In short, the better your coding skills, the easier your job will be.
Step 6: Acquire valuable certifications.
Consider investing in a certified data science boot camp. As tough as it may be, it will make a difference in your understanding of data science. A well-rounded certification course will arm you with the latest data science skills and resources. With all this at your disposal, you can breeze through multiple projects and add more value to your portfolio.
Step 7: Create a network of contacts.
As a data scientist, who you know in this field is as important as what you know about it. Your network of acquaintances, friends, peers, and colleagues in data science is priceless. If you already have a thriving network, expand and strengthen it with new contacts. Attend industry conferences, keep track of your peer’s work, and talk to them about it. Don’t hesitate to reach out to experienced colleagues for help. Who knows? Your best career opportunities may come right from this network.
Step 8: Stay in touch.
Read voraciously about what’s happening in data science, data architecture, and modeling. Browse the latest trends and technologies through printed articles, journals, and websites.

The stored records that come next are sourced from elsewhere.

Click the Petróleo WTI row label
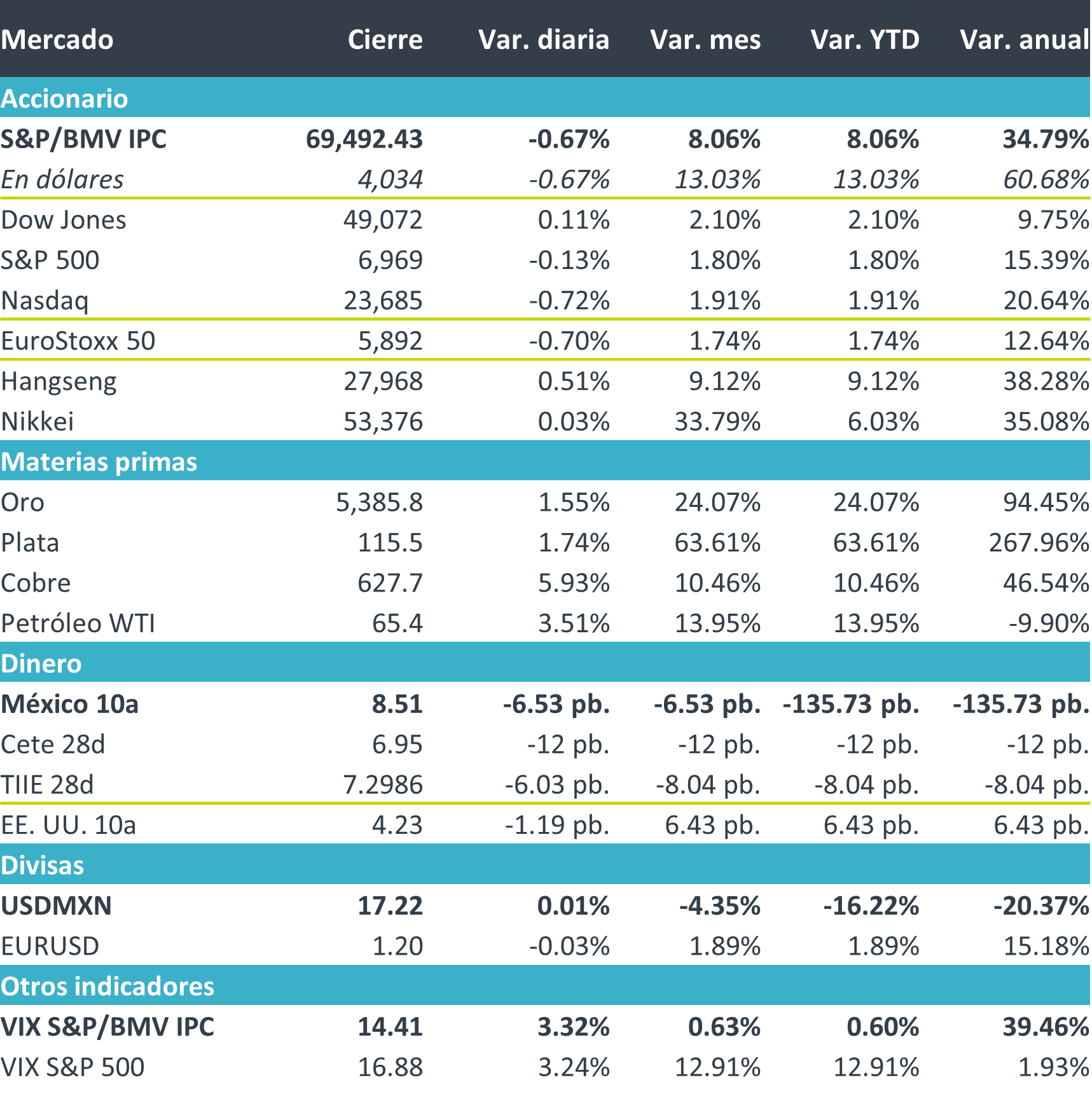The height and width of the screenshot is (1101, 1092). click(x=78, y=623)
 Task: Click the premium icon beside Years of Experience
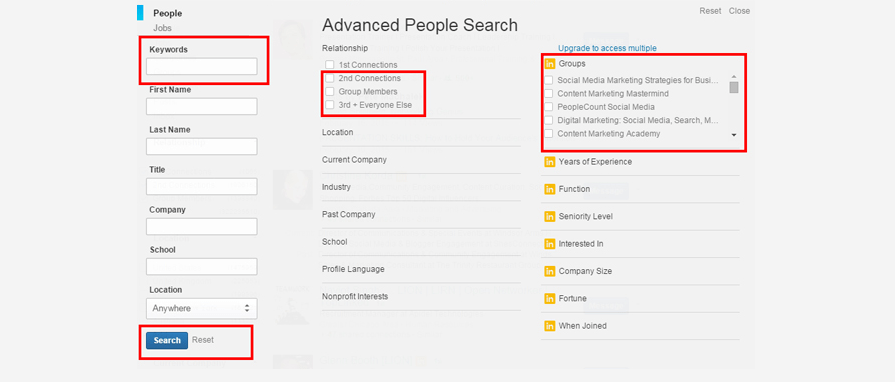550,162
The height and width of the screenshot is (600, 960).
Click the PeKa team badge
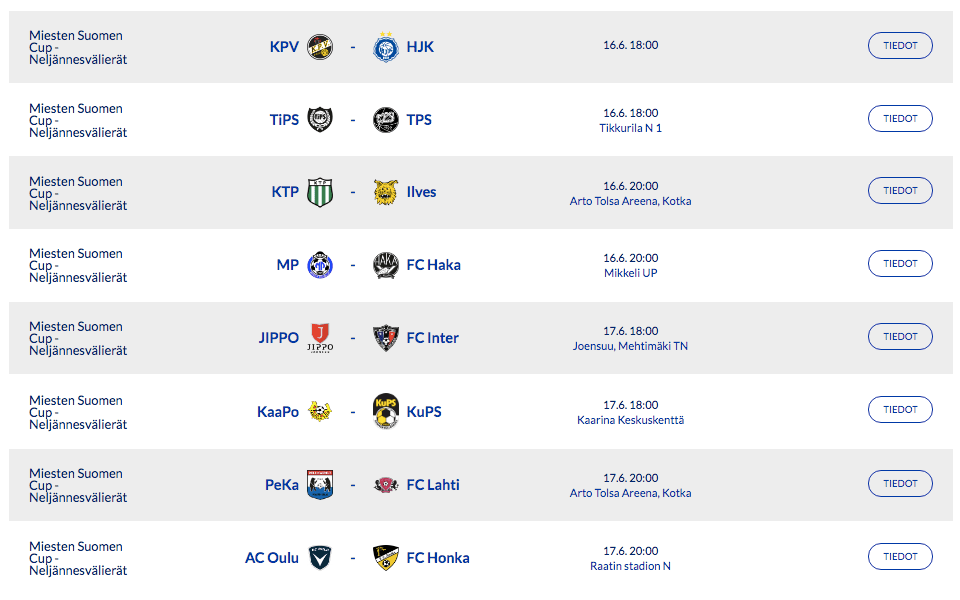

Follow industry leaders and newsmakers on social media platforms. For example, you can check out Andrew Ng, Kirk Borne, Lillian Pierson, or Hilary Mason to get a grip on the latest developments in data science.
Make the Shift With a Well-Crafted Transition Plan
No career transition is successful without a solid, failproof plan, a lot of hard work, and patience. To take the leap from data analyst to data scientist, I suggest you do the following:
- Understand what your data scientist job entails
- Assess your existing technical skills
- Identify the new skills you will need
- Understand your new roles and responsibilities
Now, go ahead and make your mark as a skilled data scientist! Good luck!